By Karen Patterson
Use of palliative care shows surprising benefit
By Karen Patterson
Promptly adding comprehensive supportive care to standard treatment may not only improve mood and quality of life in cancer patients, but also extend survival.
New research finds that among 151 patients with metastatic non–small-cell lung cancer, those assigned additional palliative care had a median survival of 11.6 months, compared with 8.9 months for those who received just standard cancer treatment.
The study, published Aug. 19 in the New England Journal of Medicine, also showed that these patients had a better quality of life and fewer depression symptoms.
Palliative care involves symptom management and psychological, social, logistical and spiritual aid. The objective is to help patients and families handle the trauma of major illness, understand treatments, make decisions and cope with consequences of their disease.
“Having a team of clinicians focused exclusively on patients’ symptoms,
distress and coping … led to better symptom control,” says Jennifer S. Temel, a thoracic oncologist at Massachusetts General Hospital in Boston and the study’s lead researcher. “I think [patients] were able to be more functional, and that enhanced their ability to enjoy their life.”

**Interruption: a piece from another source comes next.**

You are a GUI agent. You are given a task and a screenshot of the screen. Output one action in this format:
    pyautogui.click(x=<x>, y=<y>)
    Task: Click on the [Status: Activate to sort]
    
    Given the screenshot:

Internist Diane E. Meier, the director of the Center to Advance Palliative Care, at Mount Sinai School of Medicine in New York City, believes patients receiving early palliative support are likely to live longer as well because among other benefits, this care helps them avoid risky treatment, such as chemotherapy soon before death.

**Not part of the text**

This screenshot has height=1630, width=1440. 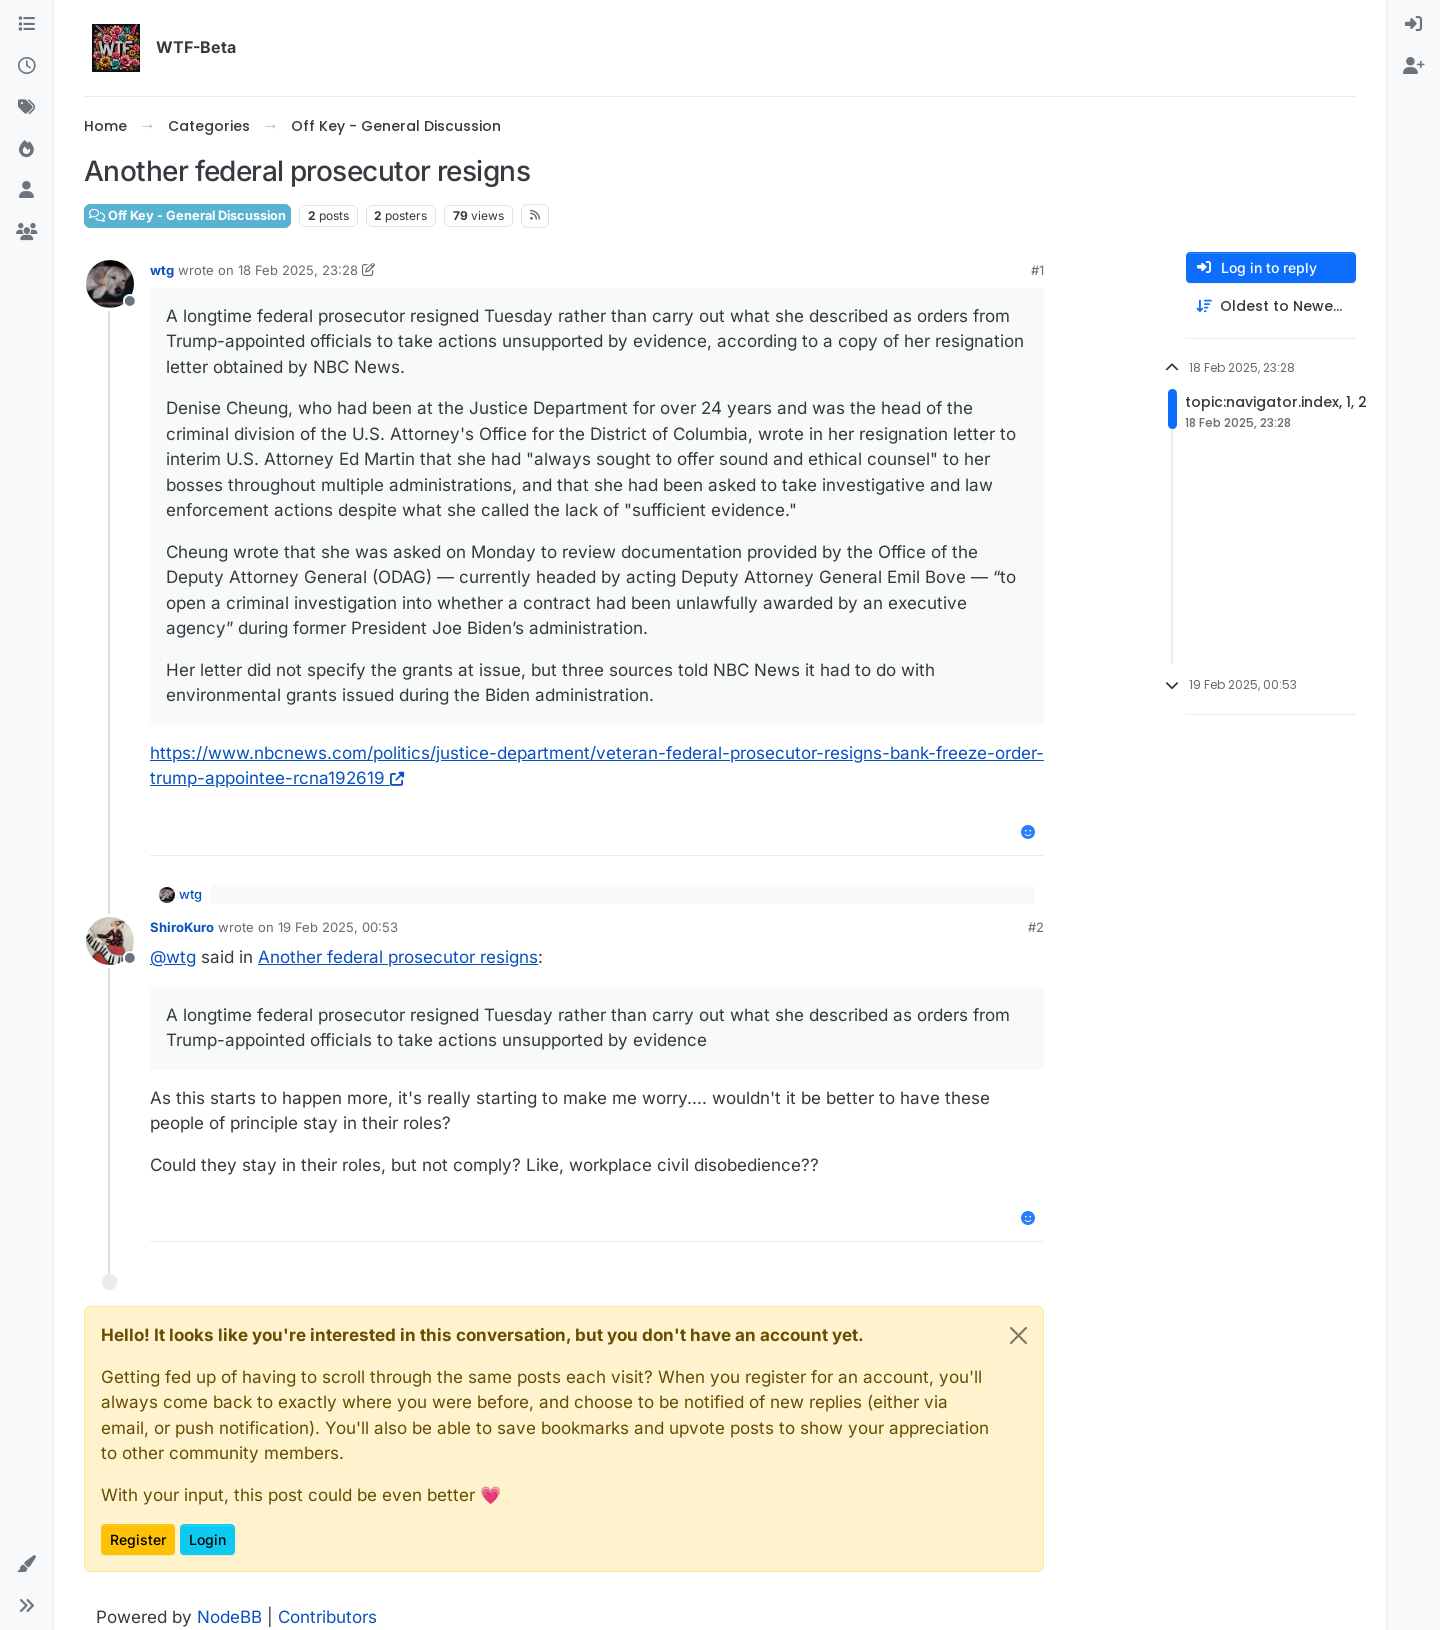 I want to click on [Groups], so click(x=26, y=233).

And by weaving a safety net around patients, palliative care helps prevent crises that lead to hospitalizations, and hence risk of medication errors and infections. “Hospitals are places to be entered with a great deal of caution,” Meier says.
No matter the clinic, or the diagnosis, it’s important that cancer patients and caregivers request palliative services as a complement to standard care, says Betty Ferrell, who chaired the National Consensus Project for Quality Palliative Care. Cancer specialists typically don’t think about referring patients to palliative care until death is near, she notes.
Ferrell, a professor and research scientist at City of Hope, a cancer treatment and research center in Duarte, Calif., says the new study represents the ideal of care for any cancer. “At the same time you’re diagnosed with cancer and there’s a plan for treatment of your tumor, there should be a plan for the treatment of you as a person.”